The Carver pack has to be too good to be true. There has to be a catch.

But as another wave of heat washes over me, I can't help but feel a glimmer of hope. Maybe this won't be as bad as I feared.

I unpack my meager belongings, trying to ignore how out of place my worn clothes look in this luxurious setting. My heat is building steadily now, making my skin feel too tight and my thoughts fuzzy around the edges.

A soft knock at the door startles me. "Ophelia?" Mace's deep voice calls. "Food's ready if you're up for it."

My stomach growls in response. "Coming," I call back, taking a deep breath to steady myself.

I follow the scent of food downstairs, finding Mace and Rhys in the kitchen. They've set out a veritable feast on the island—comfort foods of all kinds, from mac and cheese to homemade pizza to what looks like the world's most decadent chocolate cake.

"We weren't sure what you'd be in the mood for," Rhys explains, looking a bit sheepish. "So Mace made... well, everything."

I can't help but laugh, the tension in my shoulders easing slightly. "It all looks amazing. Thank you."

As I put food onto my plate, I notice Troy's absence. "Will Troy be joining us later?" I ask, trying to sound casual.

Rhys and Mace exchange a look. "He had some work to finish up in his studio," Rhys says carefully. "But he'll join us soon."

I nod, ignoring the pang of disappointment in my chest. It's probably for the best, I tell myself. No need to deal with his obvious dislike of me on top of everything else.

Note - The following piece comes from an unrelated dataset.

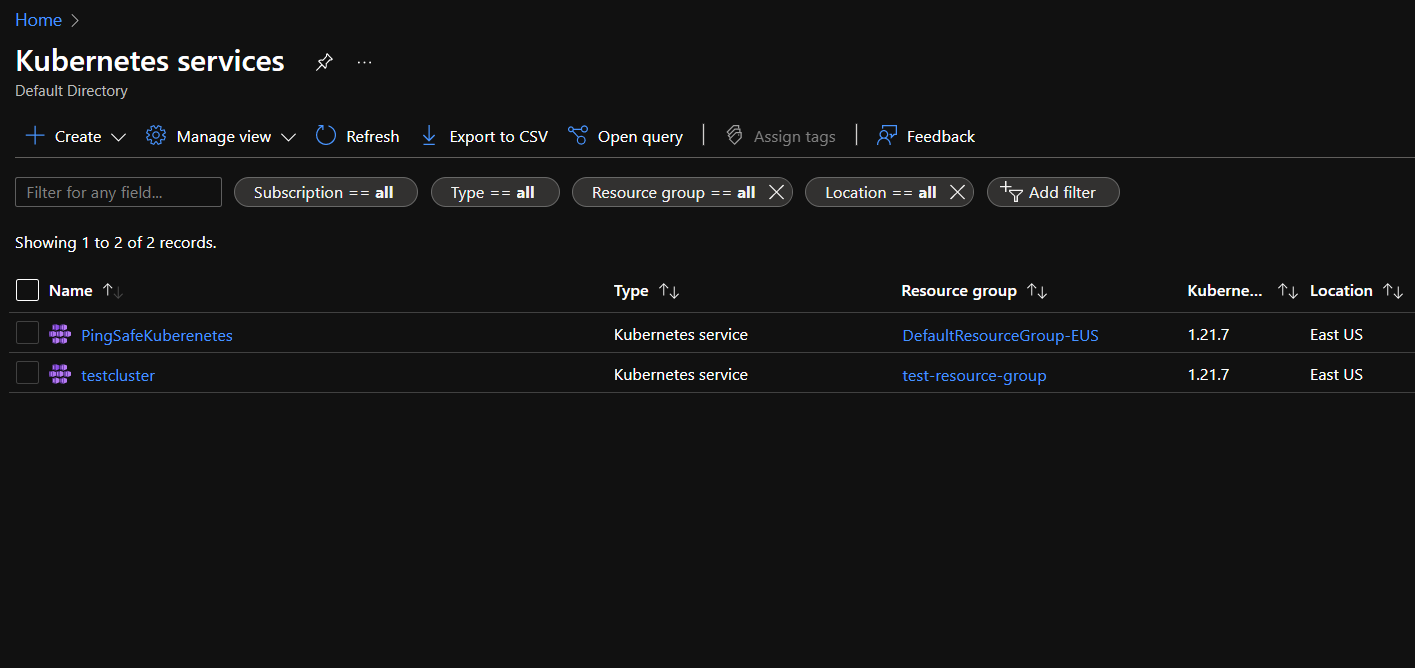The image size is (1415, 668).
Task: Click the Add filter button
Action: 1052,192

We eat in comfortable silence for a while, the food helping to calm my nerves and settle my heat-addled stomach. As I finish my second helping of mac and cheese, Rhys clears his throat.

"Ophelia, I hope you don't mind me asking, but... how are you feeling? Your heat, I mean. Is it progressing okay?"

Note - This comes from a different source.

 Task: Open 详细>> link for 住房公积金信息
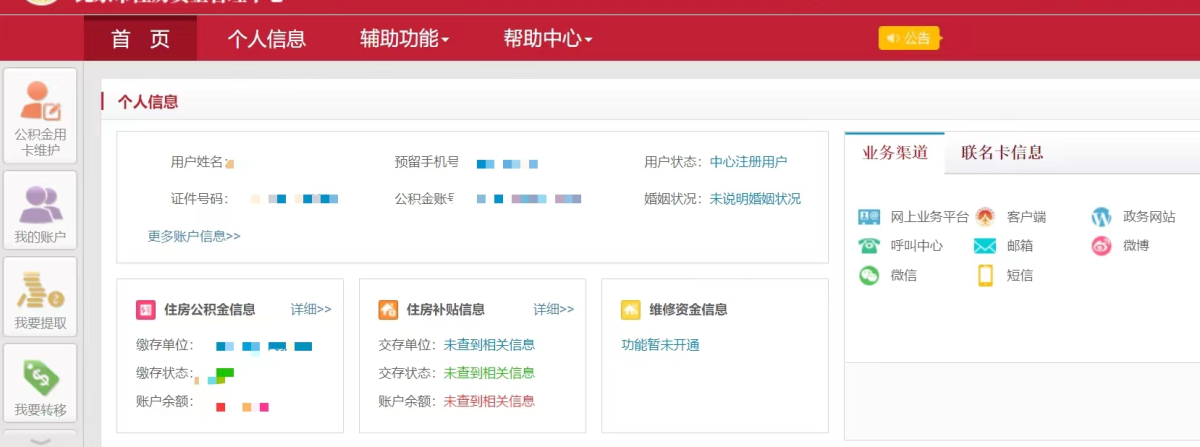click(x=311, y=309)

I tense, unsure how to answer. The truth is, I'm feeling worse by the minute. The ache in my bones is intensifying, and I can feel sweat beading on my forehead despite the comfortable temperature in the room.

"I'm... managing," I say finally. "It's coming on faster than usual, though."

Rhys nods, concern etched on his handsome face. "That's not uncommon after stopping suppressants. Is there anything we can do to make you more comfortable?"

I shake my head, touched by his genuine concern. "I think I just need to rest for a bit, if that's okay."

"Of course," Mace rumbles. "We've got some time before things really kick into high gear. Why don't you head back up to the nest and relax? We'll check on you in a little while."

I nod gratefully, sliding off the barstool. As I turn to leave, a wave of dizziness hits me, making me stumble. In an instant, Rhys is at my side, his strong arm locking around my waist.

"Easy there," he murmurs, his scent—petrichor and sunlight—wrapping around me like a comforting blanket. I can't remember the last time I've been so affected by an alpha's scent, or at least, I don'twantto. "I've got you."

I lean into him, unable to help myself. My omega instincts are screaming at me to submit, to let this kind alpha take care of me. But years of self-preservation keep me from fully relaxing.

"Thanks," I manage to say, pulling away slightly. "I can manage from here."

Rhys looks like he wants to argue, but he respects my wishes, letting his arm drop. "Alright. But please, Ophelia, don't hesitate to call for us if you need anything. We're here to help."

I nod, not trusting myself to speak, and make my way back up to the nesting suite. As soon as the door closes behind me, I collapse onto the bed, my body trembling with the effort of holding myself together.

This heat is hitting me hard and fast, worse than I can ever remember. Maybe Natalie was right. Maybe all those suppressants have made things worse. A tendril of fear curls in my gut.

What if the Carver pack can't handle this?

What if I'm too much for them?

My scent, my need, and all the walls I've built around me a mile high…

I curl up on my side, burying my face in one of the soft pillows. It smells faintly of Rhys and Mace, a mixture of their individual scents that makes my inner omega purr with contentment. Despite my reservations, I find myself relaxing into the bed, letting their scents soothe me.

As I drift off into a fitful sleep, one thought echoes through my mind: I hope I haven't made a terrible mistake.